EXTRACTED MATERIAL -
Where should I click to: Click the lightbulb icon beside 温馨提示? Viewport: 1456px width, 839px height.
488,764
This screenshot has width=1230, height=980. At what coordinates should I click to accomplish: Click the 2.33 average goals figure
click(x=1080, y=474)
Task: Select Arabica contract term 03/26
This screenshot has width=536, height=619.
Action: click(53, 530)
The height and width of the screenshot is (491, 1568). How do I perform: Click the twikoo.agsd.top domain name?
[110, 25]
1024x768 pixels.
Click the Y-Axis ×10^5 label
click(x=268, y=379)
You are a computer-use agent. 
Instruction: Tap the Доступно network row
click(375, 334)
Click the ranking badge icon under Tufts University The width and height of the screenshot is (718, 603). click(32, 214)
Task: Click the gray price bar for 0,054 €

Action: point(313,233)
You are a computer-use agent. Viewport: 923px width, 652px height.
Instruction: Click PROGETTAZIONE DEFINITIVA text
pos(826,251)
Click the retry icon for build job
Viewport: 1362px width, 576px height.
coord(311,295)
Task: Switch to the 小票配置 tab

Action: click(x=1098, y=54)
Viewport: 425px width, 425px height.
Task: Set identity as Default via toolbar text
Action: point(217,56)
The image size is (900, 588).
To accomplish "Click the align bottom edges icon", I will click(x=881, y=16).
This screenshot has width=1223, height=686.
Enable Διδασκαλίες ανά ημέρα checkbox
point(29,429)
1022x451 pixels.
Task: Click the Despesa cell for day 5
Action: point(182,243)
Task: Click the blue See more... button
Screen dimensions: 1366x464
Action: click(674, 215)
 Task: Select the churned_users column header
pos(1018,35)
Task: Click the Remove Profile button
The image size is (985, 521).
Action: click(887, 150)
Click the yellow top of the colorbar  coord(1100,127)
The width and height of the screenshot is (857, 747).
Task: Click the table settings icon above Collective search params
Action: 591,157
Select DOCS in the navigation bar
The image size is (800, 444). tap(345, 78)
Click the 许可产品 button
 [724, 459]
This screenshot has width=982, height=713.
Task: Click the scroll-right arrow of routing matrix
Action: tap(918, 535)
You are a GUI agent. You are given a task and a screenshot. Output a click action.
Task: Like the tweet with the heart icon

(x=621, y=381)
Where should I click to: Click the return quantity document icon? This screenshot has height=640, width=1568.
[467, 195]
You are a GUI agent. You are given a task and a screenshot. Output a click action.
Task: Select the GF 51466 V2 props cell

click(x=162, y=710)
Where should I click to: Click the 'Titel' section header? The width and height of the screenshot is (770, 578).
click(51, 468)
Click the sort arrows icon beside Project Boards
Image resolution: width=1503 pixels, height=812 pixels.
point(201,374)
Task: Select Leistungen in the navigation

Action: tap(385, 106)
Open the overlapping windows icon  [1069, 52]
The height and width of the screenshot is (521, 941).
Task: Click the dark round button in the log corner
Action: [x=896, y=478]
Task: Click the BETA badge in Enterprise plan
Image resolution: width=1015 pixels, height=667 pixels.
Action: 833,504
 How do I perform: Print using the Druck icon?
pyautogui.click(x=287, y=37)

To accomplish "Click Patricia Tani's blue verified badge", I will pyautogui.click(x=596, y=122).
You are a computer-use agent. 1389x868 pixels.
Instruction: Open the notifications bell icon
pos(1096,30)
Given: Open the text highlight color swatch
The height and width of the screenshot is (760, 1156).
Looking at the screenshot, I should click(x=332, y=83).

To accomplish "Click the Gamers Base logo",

WHAT THE TASK REQUIRES - Rewrite all of the entries above as a Markdown table with the columns Row and Text. Give each line its own numbered row and skip blank lines.

RESULT OF THE EXERCISE -
| Row | Text |
|---|---|
| 1 | Where should I click to: Click the lightbulb icon beside 温馨提示? Viewport: 1456px width, 839px height. |
| 2 | 488,764 |
| 3 | This screenshot has width=1230, height=980. At what coordinates should I click to accomplish: Click the 2.33 average goals figure |
| 4 | click(x=1080, y=474) |
| 5 | Task: Select Arabica contract term 03/26 |
| 6 | This screenshot has width=536, height=619. |
| 7 | Action: click(53, 530) |
| 8 | The height and width of the screenshot is (491, 1568). How do I perform: Click the twikoo.agsd.top domain name? |
| 9 | [110, 25] |
| 10 | 1024x768 pixels. |
| 11 | Click the Y-Axis ×10^5 label |
| 12 | click(x=268, y=379) |
| 13 | You are a computer-use agent.  |
| 14 | Instruction: Tap the Доступно network row |
| 15 | click(375, 334) |
| 16 | Click the ranking badge icon under Tufts University The width and height of the screenshot is (718, 603). click(32, 214) |
| 17 | Task: Click the gray price bar for 0,054 € |
| 18 | Action: point(313,233) |
| 19 | You are a computer-use agent. Viewport: 923px width, 652px height. |
| 20 | Instruction: Click PROGETTAZIONE DEFINITIVA text |
| 21 | pos(826,251) |
| 22 | Click the retry icon for build job |
| 23 | Viewport: 1362px width, 576px height. |
| 24 | coord(311,295) |
| 25 | Task: Switch to the 小票配置 tab |
| 26 | Action: click(x=1098, y=54) |
| 27 | Viewport: 425px width, 425px height. |
| 28 | Task: Set identity as Default via toolbar text |
| 29 | Action: point(217,56) |
| 30 | The image size is (900, 588). |
| 31 | To accomplish "Click the align bottom edges icon", I will click(x=881, y=16). |
| 32 | This screenshot has width=1223, height=686. |
| 33 | Enable Διδασκαλίες ανά ημέρα checkbox |
| 34 | point(29,429) |
| 35 | 1022x451 pixels. |
| 36 | Task: Click the Despesa cell for day 5 |
| 37 | Action: point(182,243) |
| 38 | Task: Click the blue See more... button |
| 39 | Screen dimensions: 1366x464 |
| 40 | Action: click(674, 215) |
| 41 |  Task: Select the churned_users column header |
| 42 | pos(1018,35) |
| 43 | Task: Click the Remove Profile button |
| 44 | The image size is (985, 521). |
| 45 | Action: click(887, 150) |
| 46 | Click the yellow top of the colorbar  coord(1100,127) |
| 47 | The width and height of the screenshot is (857, 747). |
| 48 | Task: Click the table settings icon above Collective search params |
| 49 | Action: 591,157 |
| 50 | Select DOCS in the navigation bar |
| 51 | The image size is (800, 444). tap(345, 78) |
| 52 | Click the 许可产品 button |
| 53 |  [724, 459] |
| 54 | This screenshot has width=982, height=713. |
| 55 | Task: Click the scroll-right arrow of routing matrix |
| 56 | Action: tap(918, 535) |
| 57 | You are a GUI agent. You are given a task and a screenshot. Output a click action. |
| 58 | Task: Like the tweet with the heart icon |
| 59 | (x=621, y=381) |
| 60 | Where should I click to: Click the return quantity document icon? This screenshot has height=640, width=1568. |
| 61 | [467, 195] |
| 62 | You are a GUI agent. You are given a task and a screenshot. Output a click action. |
| 63 | Task: Select the GF 51466 V2 props cell |
| 64 | click(x=162, y=710) |
| 65 | Where should I click to: Click the 'Titel' section header? The width and height of the screenshot is (770, 578). |
| 66 | click(51, 468) |
| 67 | Click the sort arrows icon beside Project Boards |
| 68 | Image resolution: width=1503 pixels, height=812 pixels. |
| 69 | point(201,374) |
| 70 | Task: Select Leistungen in the navigation |
| 71 | Action: tap(385, 106) |
| 72 | Open the overlapping windows icon  [1069, 52] |
| 73 | The height and width of the screenshot is (521, 941). |
| 74 | Task: Click the dark round button in the log corner |
| 75 | Action: [x=896, y=478] |
| 76 | Task: Click the BETA badge in Enterprise plan |
| 77 | Image resolution: width=1015 pixels, height=667 pixels. |
| 78 | Action: 833,504 |
| 79 |  How do I perform: Print using the Druck icon? |
| 80 | pyautogui.click(x=287, y=37) |
| 81 | To accomplish "Click Patricia Tani's blue verified badge", I will pyautogui.click(x=596, y=122). |
| 82 | You are a computer-use agent. 1389x868 pixels. |
| 83 | Instruction: Open the notifications bell icon |
| 84 | pos(1096,30) |
| 85 | Given: Open the text highlight color swatch |
| 86 | The height and width of the screenshot is (760, 1156). |
| 87 | Looking at the screenshot, I should click(x=332, y=83). |
| 88 | To accomplish "Click the Gamers Base logo", |